As the second largest energy producer after the Middle East, the Western Hemisphere has become an increasingly important source of U.S. energy supply. In fact, three of the top four oil suppliers to the U.S. are from the Western Hemisphere (Canada, Mexico and Venezuela). The Western Hemisphere also has massive potential for expanded energy production. Thanks in large part to new technologies, the Western Hemisphere has an ample available supply of unconventional oil and natural gas. This energy supply extends beyond traditional carbon-based fuels. Latin America in particular has vast renewable energy potential in biofuels, wind, solar, and hydro.

The Obama Administration understands the importance of the Western Hemisphere's energy potential to U.S. energy security. At the last Summit of the Americas in 2009, the President called for a "new partnership on energy" and launched the Energy and Climate Partnership of the Americas (ECPA). The ECPA aims to foster partnerships across the hemisphere to achieve low carbon economic growth and development. In addition, the ECPA has launched at least 25 new initiatives ranging from a renewable energy research and development center in Chile to a global shale-gas initiative to explore the potential of South America's unconventional gas resources. The administration has also deepened links with Brazil, Latin America's most promising energy producer, through a Strategic Energy Dialogue (SED) that aims to increase energy sector cooperation between the two countries. The SED has focused on exploring bilateral partnerships across diversified energy sources including biofuels, oil and gas, renewable energy, efficiency, and nuclear energy.

While the U.S. has engaged in these multilateral and bilateral initiatives, countries including China and Russia have aggressively invested billions of dollars in Latin America's energy industries. For example, in early 2011, Sinopec, China's largest oil refiner, formalized a $7 billion contract to buy a 40 percent stake in the Brazilian operations of Repsol, Spain's largest energy company. Sinopec's main rival, the China National Offshore Oil Corporation, is now preparing a major offer to take over Repsol's stake in YPT, Argentina's main oil and gas company. Earlier this year, Russia and Venezuela announced a joint venture between Venezuela's state-owned oil company Petroleos de Venezuela and Russia's Gazprombank, a subsidiary of Russian energy giant Gazprom. As part of the deal, Gazprombank took 40 percent ownership of a joint venture that seeks to "strengthen energy operations" in oil-rich eastern Venezuela. These investments, among many others, demonstrate that these countries view Latin America as an important region for their energy security.

For the U.S. to protect its energy security in the Western Hemisphere, it will need to devise a bold public-private strategy to leverage its massive energy consumption market, and its proximate location, into a long term competitive advantage. In addition to deepening existing multilateral and bilateral initiatives, the U.S. can strengthen and expand bilateral energy arrangements across Latin America. According to a 2007 United Nations study, Latin America will require $1.3 trillion in energy sector investment by 2030. In a time of record profits for U.S. energy companies, this presents an opportunity for the U.S. to leverage its ample supply of risk capital, its technological expertise, research institutions, and national laboratories to develop strategic partnerships that invest in Latin America's energy potential. This new energy investment can provide perhaps the most significant engine of growth and development in a region that has continued to defy skeptics by prospering while much of the Western world has faltered in recent years.

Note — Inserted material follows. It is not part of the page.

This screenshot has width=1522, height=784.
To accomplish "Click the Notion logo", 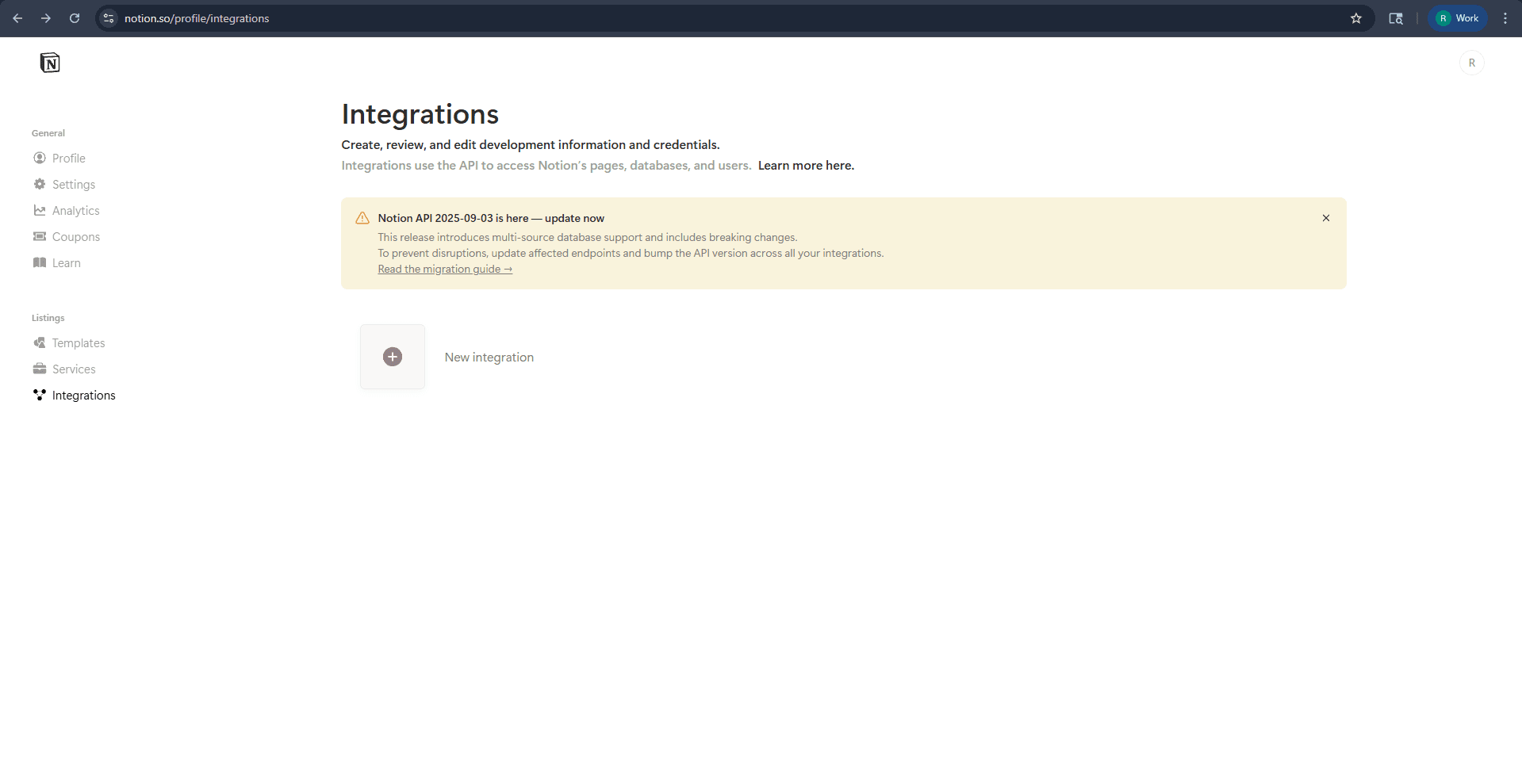I will [50, 63].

Ultimately, any initiative for increased economic ties with Latin America will need to come from the United States. While other issues, including poverty and inequality, public security, and migration will continue to be important themes in U.S.-Latin America relations, America's immediate energy security imperatives motivate serious engagement today. The Western Hemisphere's vast energy potential is on the dance floor. Does the U.S. care to tango?